Under-fire Estanguet: Paris 2024 will be transparent about top salaries
Tony Estanguet, president of Paris 2024, the organising committee for the Olympic Games in that year, has promised transparency over the salaries to be paid to the committee’s senior officials.
Last month, the organising committee was forced to deny a report from Le Canard Enchaîné, the French satirical and political news weekly, that the French International Olympic Committee member will receive an annual salary of €450,000 ($533,185).
Estanguet told AFP: “We want to keep the idea of a pay committee which sets out a salary structure... This was in place during the candidacy phase, it will be the case for the Cojo [organising committee].
“We want to be transparent and there will be a pay committee.”
Estanguet was speaking as a delegation from the International Olympic Committee, led by Belgium's Pierre-Olivier Beckers, who will lead the IOC’s co-ordination commission for the games, was due to visit Paris today and tomorrow. Estanguet said that the delegation “will present its vision of our cooperation, its expectations, challenges and objectives.”
Estanguet also backed Etienne Thobois, who is one of the candidates to become director general of the organising committee, having occupied the same role in the bid committee.
After Paris 2024 announced that it had asked an executive search firm to help it to fill the position, confounding those who expected it to be handed to Thobois automatically, Estanguet said: “He has my confidence, he has the skills to be the Cojo chief executive.”

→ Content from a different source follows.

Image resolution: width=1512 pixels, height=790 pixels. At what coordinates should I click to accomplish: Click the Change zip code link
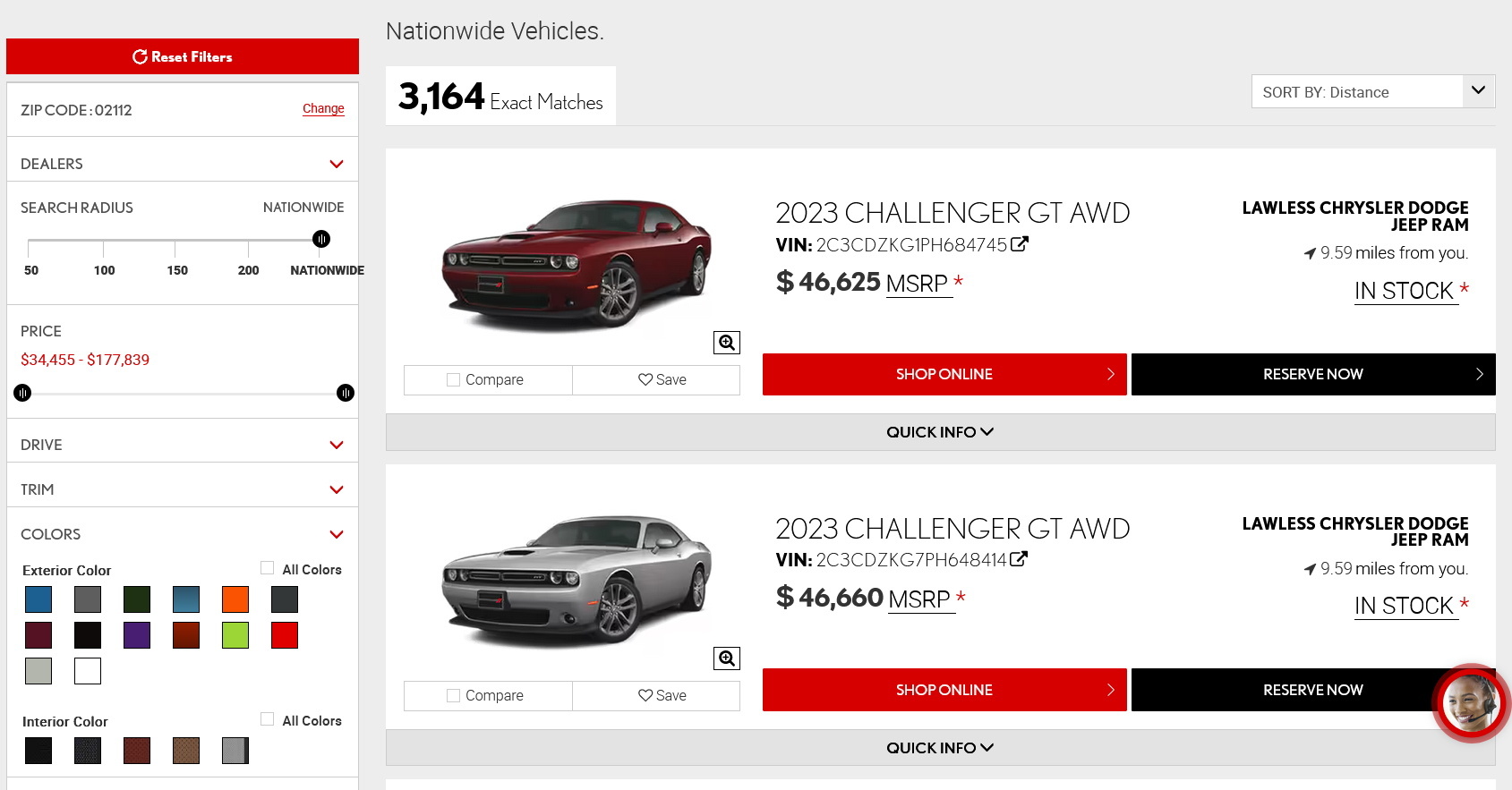(x=323, y=108)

In September, Estanguet, who chaired Paris’ bid to host the games, was forced to defend the bid team’s expenditure at the International Olympic Committee session in Lima earlier that month, following criticism that it was not required on the basis that the event in the Peruvian capital was effectively a rubber-stamping exercise.

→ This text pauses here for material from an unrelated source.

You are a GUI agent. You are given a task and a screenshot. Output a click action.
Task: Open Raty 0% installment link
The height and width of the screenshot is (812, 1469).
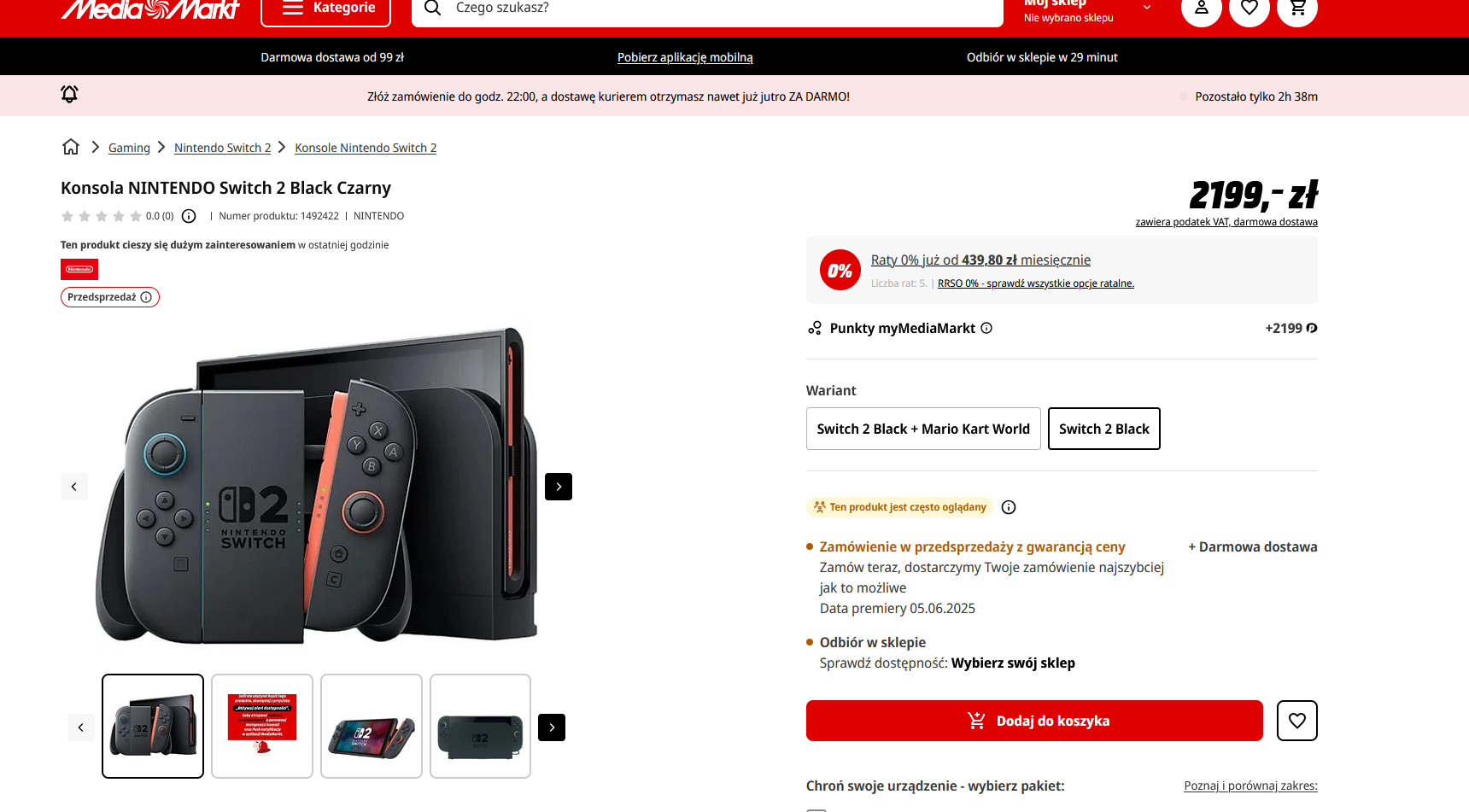[x=980, y=260]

The Paris and Los Angeles delegations that headed to Lima on 13 September already knew that they had all but been guaranteed the 2024 and 2028 Olympics, respectively, following the IOC’s decision in July to pursue a dual award.
The news that Paris 2024 had spent €1.5 million ($1.8 million) on the session, provoked a backlash in an article in Mediapart, the investigative news website, which criticised it as a waste of taxpayers' money.